▶ [Las tareas]
- a) ¿Puedes transcribir literalmente el pasaje del texto sobre la feria chilena que comienza en "De todas esas" y termina en "digno de relatar."?
- b) ¿Podrías continuar el texto sobre la feria chilena a partir del punto en que se interrumpe?

▶ [Fragmento de texto]

De todas esas cosas, ir a la feria debe ser una de las más exóticas.
No sé si este blog lo leen fuera de Chile, y no sé si en otros países se llama distinto. Para los chilenos “la feria” es cuando una o dos veces a la semana un montón de gente llega, arma unos precarios puestos de venta y ofrece frutas y verduras frescas más barato que en verdulerías y supermercados. No son vendedores ambulantes sino que tienen permiso municipal, pero en torno a la feria se genera un ecosistema digno de relatar.
Para empezar, la feria no sólo cubre frutas y verduras. En casi todas las ferias hay otros productos y los que lo venden responden a un estereotipo. Está la vieja que vende flores, el gordo que vende bebidas, otra vieja que vende empanadas, sandwiches u otra cochinada para comer, en un carrito. Estás las pescaderías con ruedas, en donde los pescados y mariscos capean en calor en una cama de hielo. Nunca he comprado pescado ahí, no me da confianza. Pero si se instalan es porque la gente compra.
Hay locales que parecen minimarket y venden desde fideos a detergente. Otros venden ollas, ropa, juguetes, incienso, cochachuyo, plantas, muebles, etc. En realidad casi cualquier cosa que puedas echar en una camioneta y venderla en la calle.

Datos de señalización del objetivo:

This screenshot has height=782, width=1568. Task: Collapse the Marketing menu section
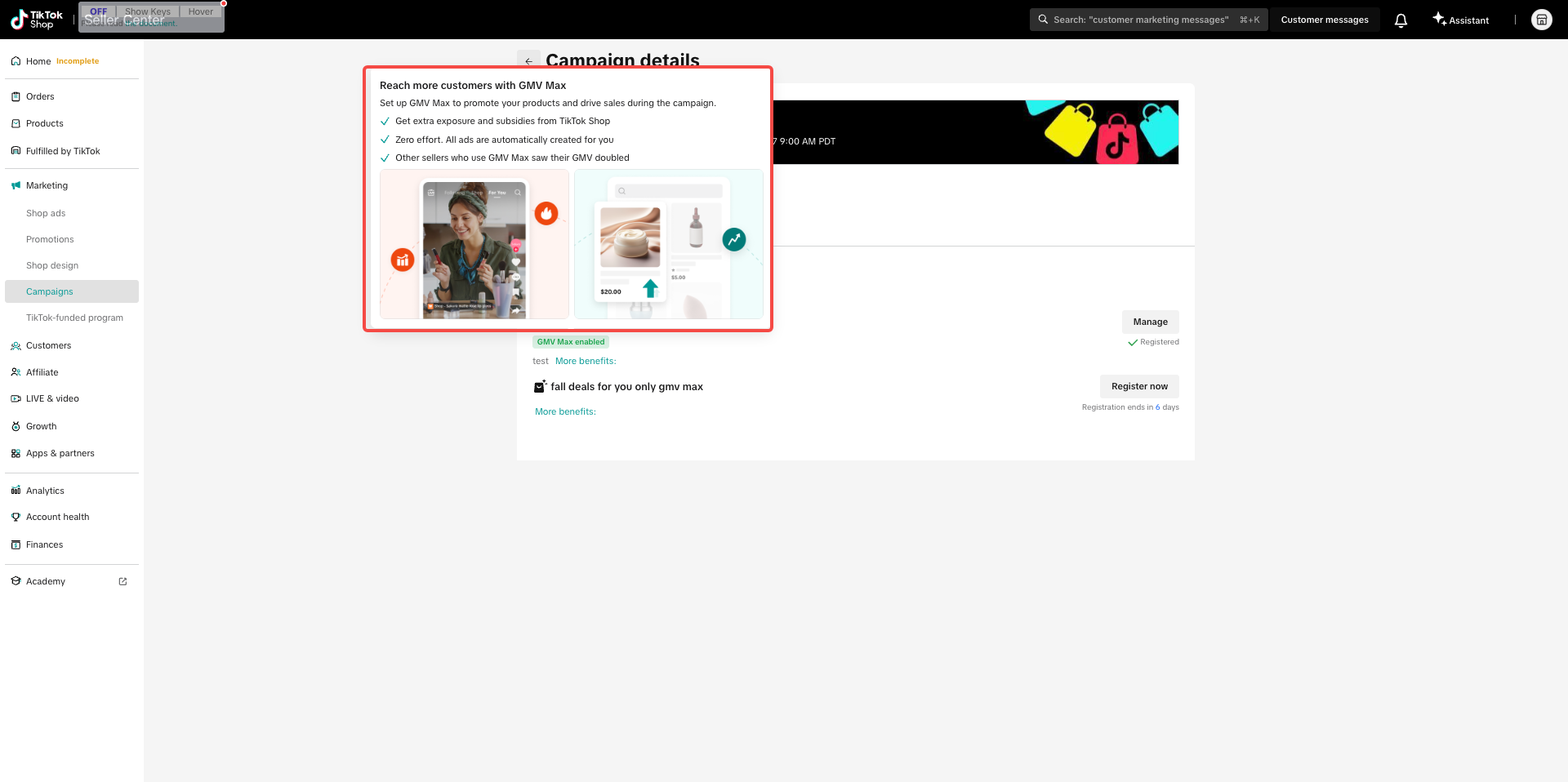[47, 185]
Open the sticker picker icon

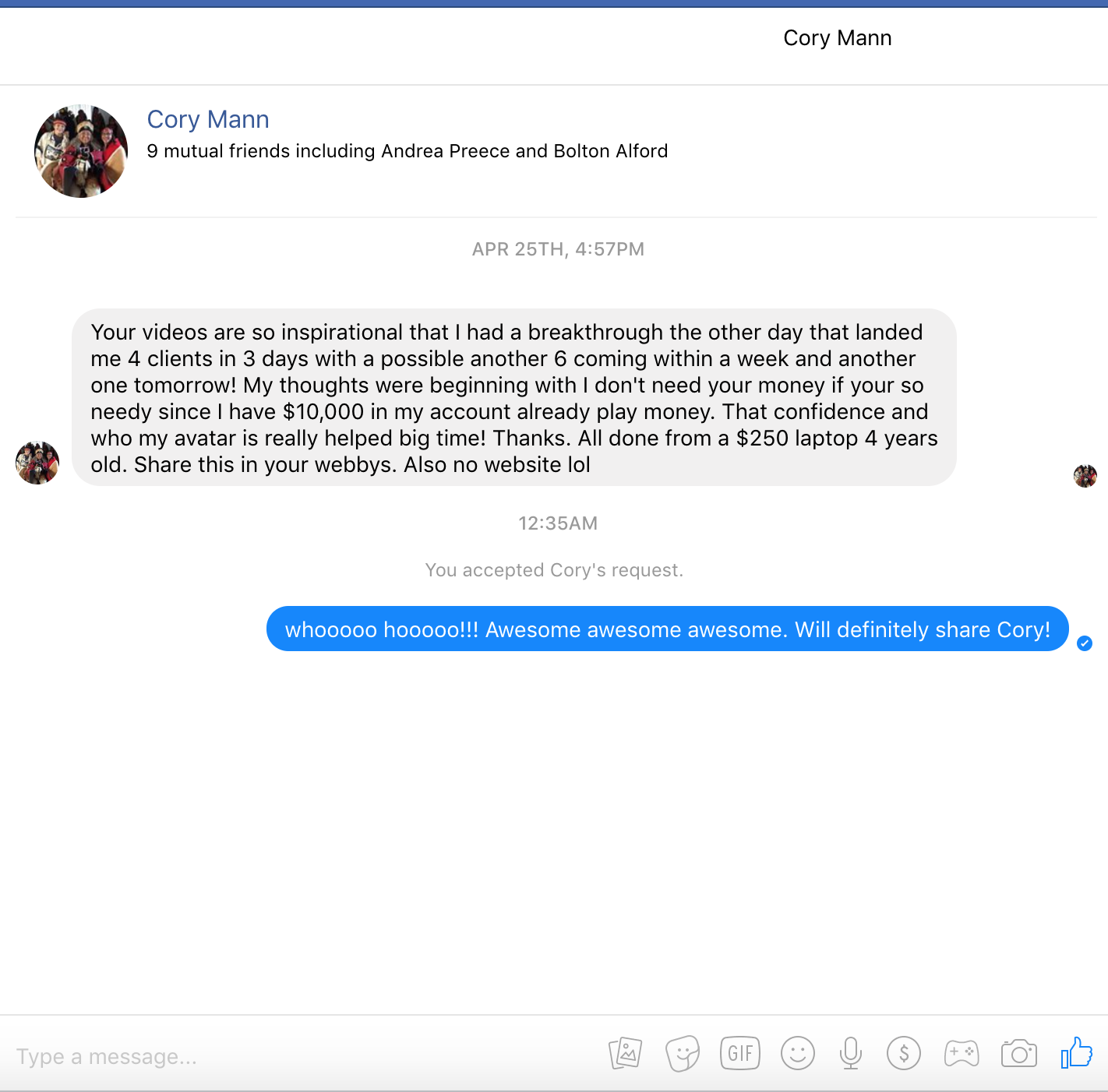pos(683,1054)
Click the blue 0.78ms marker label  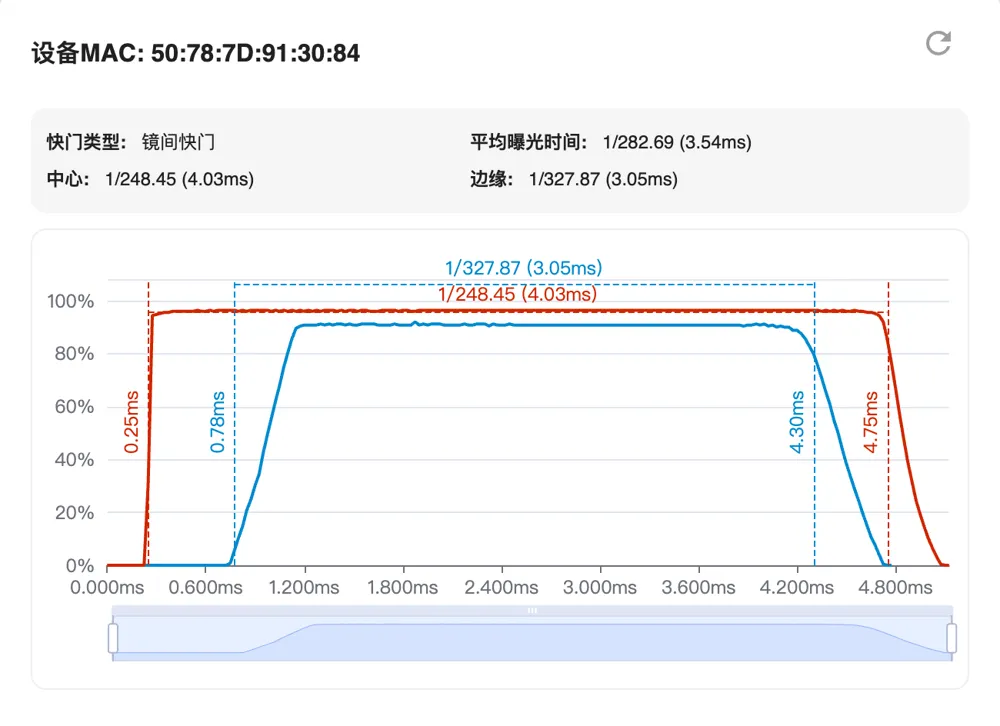pyautogui.click(x=217, y=422)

▶ [Respuestas dadas]
- a)
De todas esas cosas, ir a la feria debe ser una de las más exóticas.
No sé si este blog lo leen fuera de Chile, y no sé si en otros países se llama distinto. Para los chilenos “la feria” es cuando una o dos veces a la semana un montón de gente llega, arma unos precarios puestos de venta y ofrece frutas y verduras frescas más barato que en verdulerías y supermercados. No son vendedores ambulantes sino que tienen permiso municipal, pero en torno a la feria se genera un ecosistema digno de relatar.

- b)
Lo mejor de la feria son los precios, claramente. Cuando vas a un supermercado ya estás ahí, entregado. Si los tomates valen 900 pesos el kilo no vas a ir a otro supermercado. En la feria es distinto. Si un viejo tiene los tomates muy caros sigues caminando y más allá habrá otro que te convenza. Algunos venden más barato pero son más feos, otros no de los dejan elegir. Lo mismo se aplica a casi todos los vegetales y en algunos casos es fácil engañar a la gente que no sabe. Si te ponen dos sandías, ¿Puedes saber cuál está mejor? Yo todavía no. Además no me gusta la sandía. Lo importante es que hay variedad, hay bueno y no tan bueno. Cuando una feria se extiende por 200 metros hay espacio para todo, desde arándanos hasta uva de exportación. Papas de cinco variedades y lechugas rastafari.
Cuando uno va a la feria todas las semanas se va conociendo con los feriantes. Eventualmente te haces amigo de un “caserito”. Nunca he entendido si el caserito es uno o el feriante. Creo que ambos, porque uno dice “hola casera” y la vieja responde “hola caserito”. Todos somos caseros… en fin. La gracia es que cuando estableces una relación de confianza es más improbable que el caserito intente embaucarte. No es garantía, así como tampoco significa que todos intenten estafarte a menos que seas su mejor amigo. En la práctica, aunque todos fueran estafadores y tuvieran las romanas adulteradas, sigue siendo mucho más barato comprar en una feria, y hay mejores productos que en cualquier supermercado. Yo a veces echo la talla con las caseras. Las jóvenes, más que nada. A mi señora la piropean y le echan unos gramos de más como si fueran a conquistarla con porotos verdes. Yo los dejo ser no más.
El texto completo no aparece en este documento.